**Tasks to perform:**
1. List every institution named in the article excerpt on integrins below, together with the location the excerpt gives for it.
2. Using the article excerpt on integrins below, decide whether each statement agrees with it. Answer yes or no and quote the words that decide it.
(a) The three awardees split a single $250,000 prize.
(b) Integrin inhibitors have proven highly successful against cancer.
(c) Hynes and Ruoslahti discovered the first integrin ligand working together.
3. Answer these questions from the article excerpt on integrins below.
(a) How many receptors make up the integrin family?
(b) In what year did Hynes clone the first integrin-encoding gene?
(c) What did Ruoslahti identify in 1984?

**Page excerpt:**
##############################

Abstract
The prestigious Albert Lasker Basic Medical Research Award went to three scientists—Richard Hynes, PhD; Erkki Ruoslahti, MD, PhD; and Timothy Springer, PhD—who discovered how adhesion molecules known as integrins mediate interactions of cells with their neighbors and their surroundings, a process critical to tumor cell migration and invasion.
Three scientists who revealed how neighboring cells interact with each other and their surroundings have received this year's Albert Lasker Basic Medical Research Award. The trio will share the award's $250,000 prize.
The adhesion molecules these researchers discovered, known as integrins, are now understood to play a central role in tumor cell migration and invasion. Drug companies have advanced integrin inhibitors for various cancer indications, albeit with limited success.
But cancer biologists who study these signaling receptors expect to see renewed interest in integrins as therapeutic targets—and they credit the seminal contributions of the three Lasker awardees for helping to make that happen.
“The role these three amazing gentlemen have had in the field of integrins has been second to none,” says John Marshall, PhD, of Barts Cancer Institute in London, UK. “They are superstars and still continue to be.”
Integrins comprise a large family of 24 heterodimeric receptors that mediate interactions between all cell types and the extracellular matrix.
But none of that was known back in 1973 when Richard Hynes, PhD, now at the Massachusetts Institute of Technology in Cambridge, MA, and Erkki Ruoslahti, MD, PhD, now at Sanford Burnham Prebys in La Jolla, CA, independently discovered the first known ligand of integrin receptors.
This protein, later named fibronectin, was lost in oncogenically transformed cells, and its absence helped explain why cancer cells, unlike normal cells, tend not to stick to the laboratory dishes in which they are cultured.
Hynes would go on to clone the first integrin-encoding gene in 1986 and help link integrin–matrix interactions to cancer growth. Ruoslahti in 1984 also identified the three-amino-acid sequence within integrins that underpins their attachment to cells.

##############################

**Listed records:**
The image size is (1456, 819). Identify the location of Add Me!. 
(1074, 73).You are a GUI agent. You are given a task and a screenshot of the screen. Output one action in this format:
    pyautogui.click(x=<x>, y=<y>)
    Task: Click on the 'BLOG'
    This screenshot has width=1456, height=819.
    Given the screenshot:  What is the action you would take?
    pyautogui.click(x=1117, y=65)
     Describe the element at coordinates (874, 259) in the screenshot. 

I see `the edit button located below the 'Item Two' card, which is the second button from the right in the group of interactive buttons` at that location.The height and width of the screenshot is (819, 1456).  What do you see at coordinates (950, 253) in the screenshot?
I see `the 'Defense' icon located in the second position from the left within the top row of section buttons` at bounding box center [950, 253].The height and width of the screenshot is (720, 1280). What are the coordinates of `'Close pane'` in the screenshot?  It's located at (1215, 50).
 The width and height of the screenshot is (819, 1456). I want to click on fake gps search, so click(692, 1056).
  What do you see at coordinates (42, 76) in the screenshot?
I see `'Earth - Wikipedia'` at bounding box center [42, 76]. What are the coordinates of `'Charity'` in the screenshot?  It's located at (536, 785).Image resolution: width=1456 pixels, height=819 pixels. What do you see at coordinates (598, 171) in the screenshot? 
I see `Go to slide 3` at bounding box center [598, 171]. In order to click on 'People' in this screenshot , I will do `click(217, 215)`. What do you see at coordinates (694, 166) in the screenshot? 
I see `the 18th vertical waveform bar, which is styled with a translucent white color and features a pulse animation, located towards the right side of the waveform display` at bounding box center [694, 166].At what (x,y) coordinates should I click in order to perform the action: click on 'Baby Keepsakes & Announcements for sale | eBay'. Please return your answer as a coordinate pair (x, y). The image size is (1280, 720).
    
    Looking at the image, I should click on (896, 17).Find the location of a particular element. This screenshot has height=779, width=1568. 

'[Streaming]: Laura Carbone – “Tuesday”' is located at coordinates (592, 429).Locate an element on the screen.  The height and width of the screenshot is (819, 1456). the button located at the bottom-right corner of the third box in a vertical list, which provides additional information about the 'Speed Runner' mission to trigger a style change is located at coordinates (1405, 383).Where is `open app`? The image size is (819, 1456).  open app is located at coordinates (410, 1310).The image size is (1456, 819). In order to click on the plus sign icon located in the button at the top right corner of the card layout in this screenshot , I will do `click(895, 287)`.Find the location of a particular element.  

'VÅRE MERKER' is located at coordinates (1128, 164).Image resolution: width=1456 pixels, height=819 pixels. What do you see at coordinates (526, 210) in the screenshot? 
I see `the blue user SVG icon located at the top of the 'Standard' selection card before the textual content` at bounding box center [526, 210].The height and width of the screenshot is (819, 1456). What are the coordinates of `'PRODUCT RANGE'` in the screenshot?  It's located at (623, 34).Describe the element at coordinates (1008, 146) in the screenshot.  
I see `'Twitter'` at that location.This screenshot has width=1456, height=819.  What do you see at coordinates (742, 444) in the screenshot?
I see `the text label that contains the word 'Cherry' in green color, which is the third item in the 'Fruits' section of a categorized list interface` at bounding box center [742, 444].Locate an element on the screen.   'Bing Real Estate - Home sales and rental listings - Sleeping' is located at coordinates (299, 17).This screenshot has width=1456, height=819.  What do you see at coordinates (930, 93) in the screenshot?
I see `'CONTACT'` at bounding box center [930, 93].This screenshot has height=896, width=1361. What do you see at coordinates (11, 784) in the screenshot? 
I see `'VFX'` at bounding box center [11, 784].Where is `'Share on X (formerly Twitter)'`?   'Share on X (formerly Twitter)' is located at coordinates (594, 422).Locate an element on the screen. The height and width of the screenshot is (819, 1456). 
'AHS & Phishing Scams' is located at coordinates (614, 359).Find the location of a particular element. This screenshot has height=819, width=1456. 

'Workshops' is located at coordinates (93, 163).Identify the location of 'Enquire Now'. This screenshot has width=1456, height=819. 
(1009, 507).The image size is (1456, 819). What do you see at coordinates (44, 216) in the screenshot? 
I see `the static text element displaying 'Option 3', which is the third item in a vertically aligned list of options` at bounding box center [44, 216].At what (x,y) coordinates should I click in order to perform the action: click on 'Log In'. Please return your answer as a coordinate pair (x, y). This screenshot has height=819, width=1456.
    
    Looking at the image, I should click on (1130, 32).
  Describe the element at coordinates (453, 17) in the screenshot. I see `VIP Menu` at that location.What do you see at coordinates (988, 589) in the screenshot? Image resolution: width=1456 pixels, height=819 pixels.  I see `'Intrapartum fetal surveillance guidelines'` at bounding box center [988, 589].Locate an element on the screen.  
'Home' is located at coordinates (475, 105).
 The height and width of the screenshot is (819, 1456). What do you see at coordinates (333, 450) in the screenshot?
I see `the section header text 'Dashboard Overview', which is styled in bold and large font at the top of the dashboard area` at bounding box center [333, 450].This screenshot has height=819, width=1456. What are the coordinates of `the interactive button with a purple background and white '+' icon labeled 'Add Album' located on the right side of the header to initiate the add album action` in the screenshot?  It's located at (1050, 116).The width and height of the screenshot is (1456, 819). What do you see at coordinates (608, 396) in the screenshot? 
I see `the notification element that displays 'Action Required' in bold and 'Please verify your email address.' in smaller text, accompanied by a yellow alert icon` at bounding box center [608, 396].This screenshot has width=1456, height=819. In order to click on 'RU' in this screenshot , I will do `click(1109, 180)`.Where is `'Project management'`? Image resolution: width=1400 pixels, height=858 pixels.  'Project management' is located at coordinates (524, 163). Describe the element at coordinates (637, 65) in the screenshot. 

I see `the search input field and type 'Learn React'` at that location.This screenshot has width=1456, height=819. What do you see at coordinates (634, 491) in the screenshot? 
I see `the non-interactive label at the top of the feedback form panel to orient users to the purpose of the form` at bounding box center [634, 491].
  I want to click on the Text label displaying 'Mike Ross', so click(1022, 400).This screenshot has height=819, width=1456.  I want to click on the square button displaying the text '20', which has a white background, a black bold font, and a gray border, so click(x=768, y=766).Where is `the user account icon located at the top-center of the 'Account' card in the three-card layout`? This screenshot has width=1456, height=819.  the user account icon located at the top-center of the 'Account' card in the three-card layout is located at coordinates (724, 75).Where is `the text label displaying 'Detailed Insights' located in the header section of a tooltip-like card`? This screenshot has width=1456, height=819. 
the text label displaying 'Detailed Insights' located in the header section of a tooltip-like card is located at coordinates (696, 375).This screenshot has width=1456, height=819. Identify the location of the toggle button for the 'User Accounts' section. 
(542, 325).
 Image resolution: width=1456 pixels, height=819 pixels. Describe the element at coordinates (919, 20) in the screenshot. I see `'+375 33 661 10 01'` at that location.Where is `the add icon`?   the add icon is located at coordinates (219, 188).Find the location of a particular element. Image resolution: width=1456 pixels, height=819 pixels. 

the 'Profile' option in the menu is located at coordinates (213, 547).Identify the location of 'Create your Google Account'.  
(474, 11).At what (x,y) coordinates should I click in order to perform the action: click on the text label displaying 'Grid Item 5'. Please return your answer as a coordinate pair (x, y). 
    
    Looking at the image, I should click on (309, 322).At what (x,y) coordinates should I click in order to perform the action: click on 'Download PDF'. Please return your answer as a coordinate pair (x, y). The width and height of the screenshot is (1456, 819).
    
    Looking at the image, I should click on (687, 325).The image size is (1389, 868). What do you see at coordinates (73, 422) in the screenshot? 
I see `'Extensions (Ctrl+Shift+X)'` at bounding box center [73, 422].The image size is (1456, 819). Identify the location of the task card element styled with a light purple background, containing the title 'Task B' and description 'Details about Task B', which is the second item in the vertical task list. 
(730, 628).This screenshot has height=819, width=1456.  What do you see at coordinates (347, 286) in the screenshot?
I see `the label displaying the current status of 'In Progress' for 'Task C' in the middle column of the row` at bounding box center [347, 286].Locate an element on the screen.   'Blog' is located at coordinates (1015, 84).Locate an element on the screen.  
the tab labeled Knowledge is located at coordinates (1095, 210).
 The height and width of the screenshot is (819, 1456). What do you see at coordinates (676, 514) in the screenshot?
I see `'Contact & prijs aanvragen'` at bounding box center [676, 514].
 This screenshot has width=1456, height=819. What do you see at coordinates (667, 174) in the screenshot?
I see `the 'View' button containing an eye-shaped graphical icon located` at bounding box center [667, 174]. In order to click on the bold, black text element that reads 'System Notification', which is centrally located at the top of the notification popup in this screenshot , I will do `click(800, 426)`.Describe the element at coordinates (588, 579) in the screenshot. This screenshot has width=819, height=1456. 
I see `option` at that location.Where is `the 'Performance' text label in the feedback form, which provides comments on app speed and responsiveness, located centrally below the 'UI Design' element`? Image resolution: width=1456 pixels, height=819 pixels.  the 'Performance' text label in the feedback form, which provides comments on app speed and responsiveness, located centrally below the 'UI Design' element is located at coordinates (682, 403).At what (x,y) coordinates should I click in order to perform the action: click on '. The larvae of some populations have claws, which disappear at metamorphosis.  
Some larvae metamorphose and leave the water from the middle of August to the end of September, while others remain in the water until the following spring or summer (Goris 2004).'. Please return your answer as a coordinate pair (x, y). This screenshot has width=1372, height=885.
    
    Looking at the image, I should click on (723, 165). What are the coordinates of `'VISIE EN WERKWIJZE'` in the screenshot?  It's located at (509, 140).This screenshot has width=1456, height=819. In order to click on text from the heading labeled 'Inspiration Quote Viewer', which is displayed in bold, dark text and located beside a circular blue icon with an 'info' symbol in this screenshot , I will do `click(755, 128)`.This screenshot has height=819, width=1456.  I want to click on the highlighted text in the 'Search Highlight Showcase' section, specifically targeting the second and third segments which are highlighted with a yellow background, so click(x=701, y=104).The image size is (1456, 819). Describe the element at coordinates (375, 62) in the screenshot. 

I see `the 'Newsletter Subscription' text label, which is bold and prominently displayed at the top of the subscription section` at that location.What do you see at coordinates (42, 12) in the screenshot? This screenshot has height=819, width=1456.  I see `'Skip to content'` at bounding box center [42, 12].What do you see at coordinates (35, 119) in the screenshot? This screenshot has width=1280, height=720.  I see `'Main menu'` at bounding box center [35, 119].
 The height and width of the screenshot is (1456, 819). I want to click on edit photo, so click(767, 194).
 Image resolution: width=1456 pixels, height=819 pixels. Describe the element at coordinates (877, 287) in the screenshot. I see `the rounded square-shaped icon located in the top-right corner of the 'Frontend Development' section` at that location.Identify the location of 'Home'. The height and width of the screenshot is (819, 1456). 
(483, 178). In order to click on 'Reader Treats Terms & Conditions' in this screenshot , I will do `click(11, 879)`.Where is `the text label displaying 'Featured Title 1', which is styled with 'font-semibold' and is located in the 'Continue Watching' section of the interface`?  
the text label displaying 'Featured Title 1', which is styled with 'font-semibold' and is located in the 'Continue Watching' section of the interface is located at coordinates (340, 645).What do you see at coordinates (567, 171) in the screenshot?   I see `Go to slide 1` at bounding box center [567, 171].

##############################

**Numbered answers:**
1.
Barts Cancer Institute, London, UK
Massachusetts Institute of Technology, Cambridge, MA
Sanford Burnham Prebys, La Jolla, CA

2.
(a) Yes: "The trio will share the award's $250,000 prize."
(b) No: "albeit with limited success."
(c) No: "independently discovered the first known ligand of integrin receptors."

3.
(a) 24 heterodimeric receptors.
(b) 1986.
(c) The three-amino-acid sequence within integrins that underpins their attachment to cells.